Fatty liver disease affects millions worldwide, yet how liver cells manage sudden influxes of dietary fats has remained a metabolic mystery. Understanding this cellular choreography could unlock new approaches to preventing liver damage from modern high-fat diets.
Advanced single-cell imaging revealed that liver cells orchestrate fat storage through precise physical coupling between mitochondria and lipid droplets, controlled by phosphorylation of the PLIN5 protein. During fasting states, cells increase these organelle contacts and elevate PLIN5 levels, creating an efficient fat-handling system. However, Western diet feeding disrupts this protective mechanism, reducing mitochondria-lipid droplet interactions. The research identified two key PLIN5 variants: the S155A form enhances organelle coupling and expands fat storage capacity, while S155E reduces contacts and creates smaller, fewer lipid droplets. Critically, overexpressing the protective S155A variant in Western diet-fed mice reduced liver toxicity from fat accumulation.

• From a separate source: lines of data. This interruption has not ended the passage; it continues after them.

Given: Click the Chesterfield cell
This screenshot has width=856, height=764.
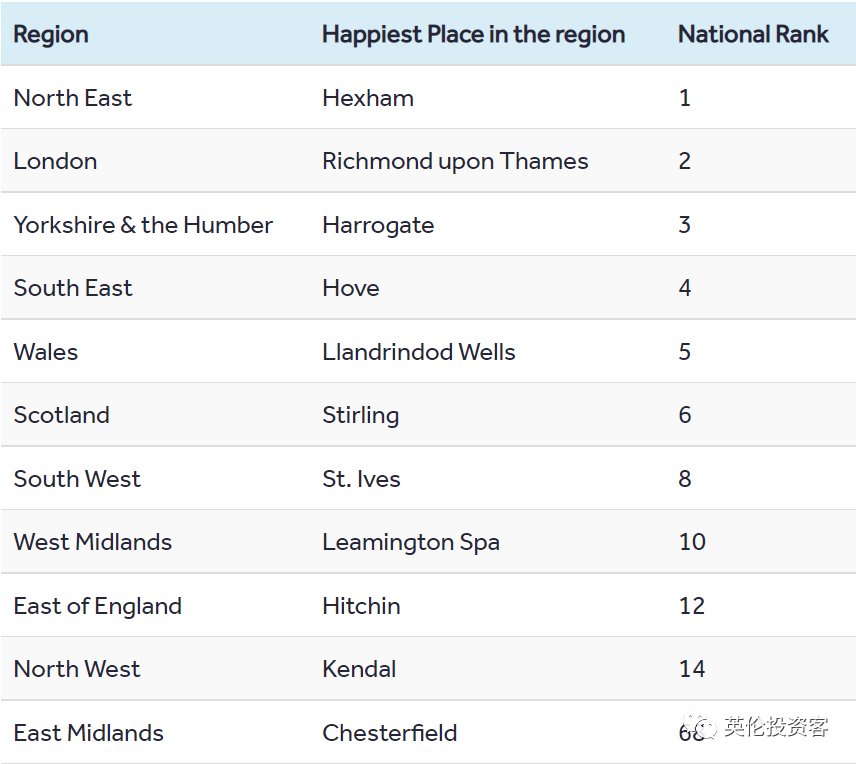Looking at the screenshot, I should coord(390,733).
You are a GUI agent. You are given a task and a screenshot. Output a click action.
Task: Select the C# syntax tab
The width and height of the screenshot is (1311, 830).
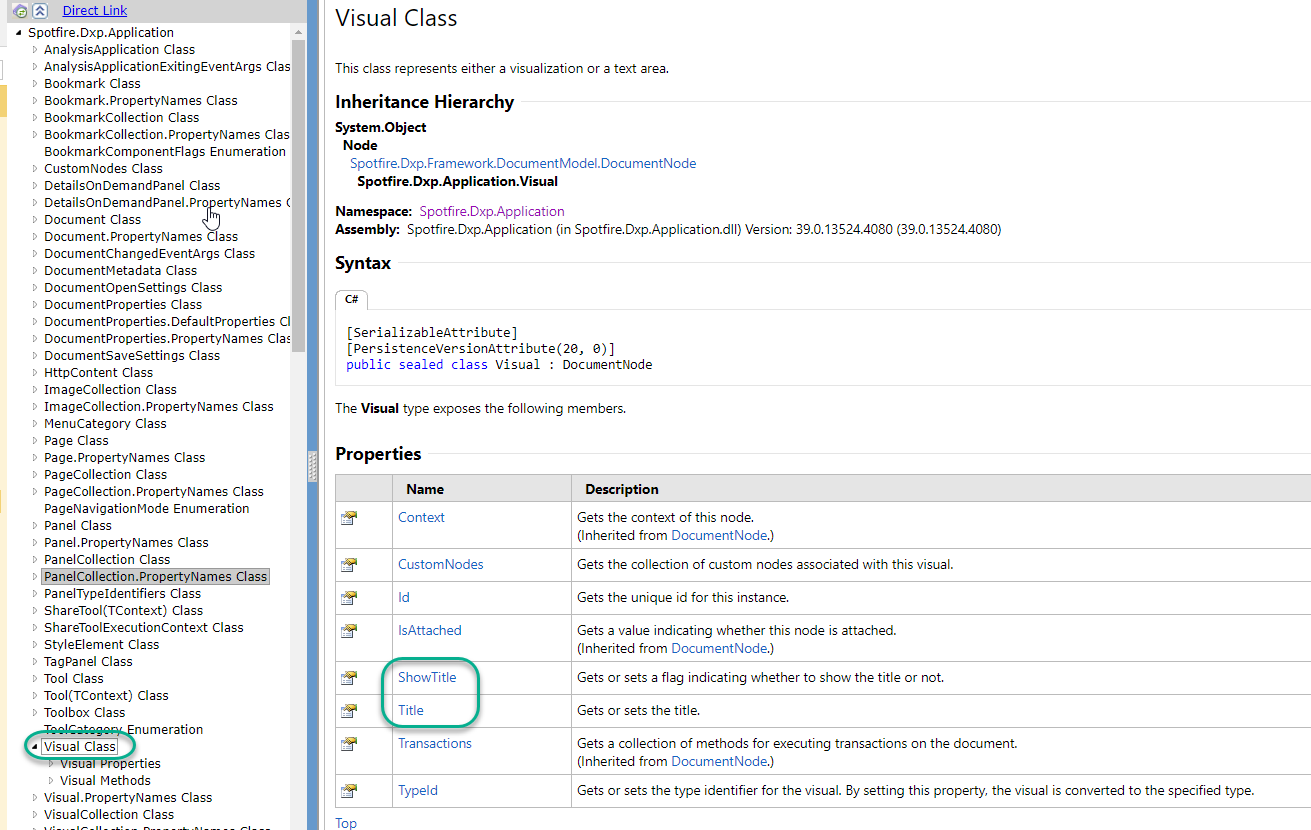click(x=352, y=299)
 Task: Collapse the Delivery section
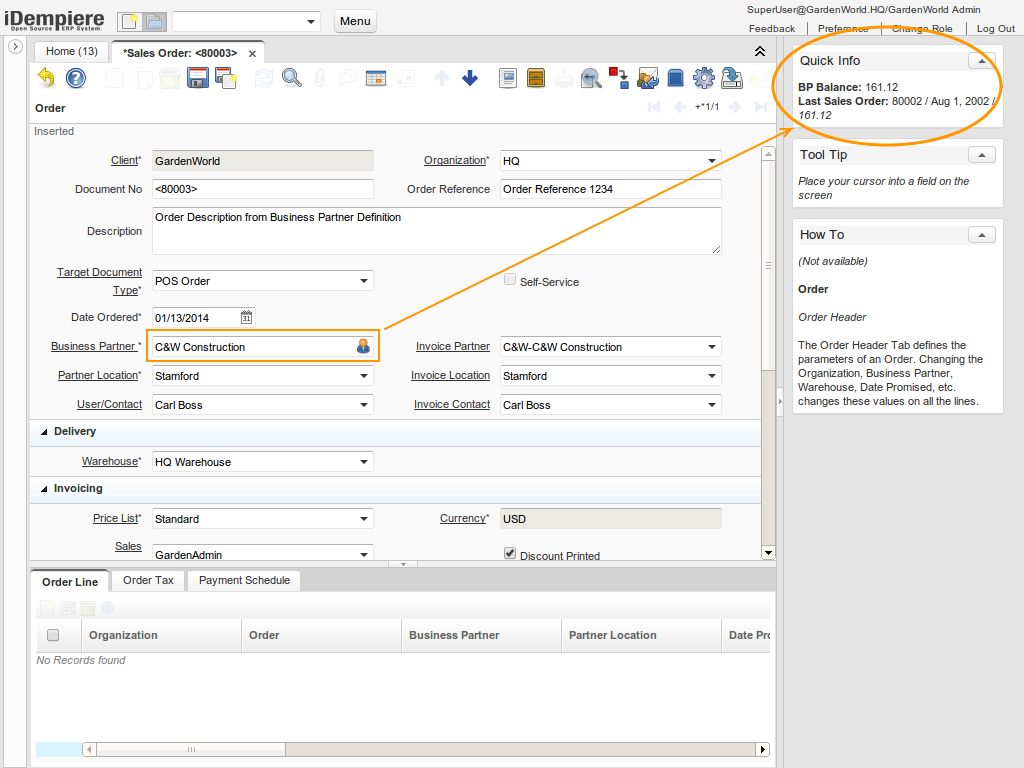(44, 432)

This discovery illuminates why some individuals develop fatty liver disease while others maintain metabolic flexibility despite similar dietary exposures. The PLIN5 phosphorylation system represents a cellular thermostat for lipid management, fine-tuning how liver cells balance fat storage with energy production. Current fatty liver treatments focus primarily on diet modification and weight loss, but this mechanism suggests targeted therapies could enhance cellular fat-handling capacity directly. The findings also explain why intermittent fasting may protect liver health by activating these natural organelle-coupling programs. However, translating these insights from mouse models to human therapeutics will require extensive validation, as liver metabolism varies significantly between species and individuals.